What needs to be done: Where a line of the data below has the string "will", copy that line.

Records supplied:

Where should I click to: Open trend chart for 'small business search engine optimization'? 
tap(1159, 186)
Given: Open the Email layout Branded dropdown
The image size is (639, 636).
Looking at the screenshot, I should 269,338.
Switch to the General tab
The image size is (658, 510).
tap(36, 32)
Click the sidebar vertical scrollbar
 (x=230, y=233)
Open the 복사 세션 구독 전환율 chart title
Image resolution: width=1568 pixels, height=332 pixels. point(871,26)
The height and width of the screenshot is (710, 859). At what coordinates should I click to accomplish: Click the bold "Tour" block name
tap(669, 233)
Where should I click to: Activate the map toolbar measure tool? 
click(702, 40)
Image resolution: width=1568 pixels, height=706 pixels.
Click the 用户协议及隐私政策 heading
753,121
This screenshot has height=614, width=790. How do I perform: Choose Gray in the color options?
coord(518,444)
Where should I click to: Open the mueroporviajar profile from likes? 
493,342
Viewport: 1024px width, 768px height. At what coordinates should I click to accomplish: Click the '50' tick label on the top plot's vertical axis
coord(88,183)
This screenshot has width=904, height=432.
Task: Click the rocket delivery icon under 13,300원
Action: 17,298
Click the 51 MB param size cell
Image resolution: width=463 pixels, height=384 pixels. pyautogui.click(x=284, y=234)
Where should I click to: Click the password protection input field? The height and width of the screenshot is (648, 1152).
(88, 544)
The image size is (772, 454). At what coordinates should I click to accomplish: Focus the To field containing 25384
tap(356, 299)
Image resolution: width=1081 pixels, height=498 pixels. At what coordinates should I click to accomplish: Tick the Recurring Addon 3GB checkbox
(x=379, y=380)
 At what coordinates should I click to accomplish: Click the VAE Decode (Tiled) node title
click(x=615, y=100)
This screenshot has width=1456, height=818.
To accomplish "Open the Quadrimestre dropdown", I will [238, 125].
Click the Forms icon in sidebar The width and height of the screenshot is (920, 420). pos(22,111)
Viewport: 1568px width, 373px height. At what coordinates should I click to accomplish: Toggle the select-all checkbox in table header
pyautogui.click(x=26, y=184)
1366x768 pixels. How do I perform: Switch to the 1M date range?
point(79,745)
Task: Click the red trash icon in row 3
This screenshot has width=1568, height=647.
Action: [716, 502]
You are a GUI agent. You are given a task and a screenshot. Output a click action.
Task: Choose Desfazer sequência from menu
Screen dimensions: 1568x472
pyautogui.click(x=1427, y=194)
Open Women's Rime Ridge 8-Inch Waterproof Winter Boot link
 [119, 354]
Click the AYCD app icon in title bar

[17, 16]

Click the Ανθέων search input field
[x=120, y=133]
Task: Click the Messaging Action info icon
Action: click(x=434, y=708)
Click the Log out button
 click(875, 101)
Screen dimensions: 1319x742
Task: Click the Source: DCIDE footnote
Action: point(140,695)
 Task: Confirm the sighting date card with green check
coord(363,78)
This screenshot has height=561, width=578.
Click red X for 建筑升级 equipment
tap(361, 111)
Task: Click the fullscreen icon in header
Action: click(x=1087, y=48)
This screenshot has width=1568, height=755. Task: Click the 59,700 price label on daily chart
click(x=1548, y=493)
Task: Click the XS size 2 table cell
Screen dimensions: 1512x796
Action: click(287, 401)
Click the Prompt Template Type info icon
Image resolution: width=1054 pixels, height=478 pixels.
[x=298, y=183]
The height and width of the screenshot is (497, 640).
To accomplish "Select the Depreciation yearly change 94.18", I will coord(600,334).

Written response:
To accomplish "Open the Quadrimestre dropdown", I will [238, 125].
To accomplish "Select the Depreciation yearly change 94.18", I will coord(600,334).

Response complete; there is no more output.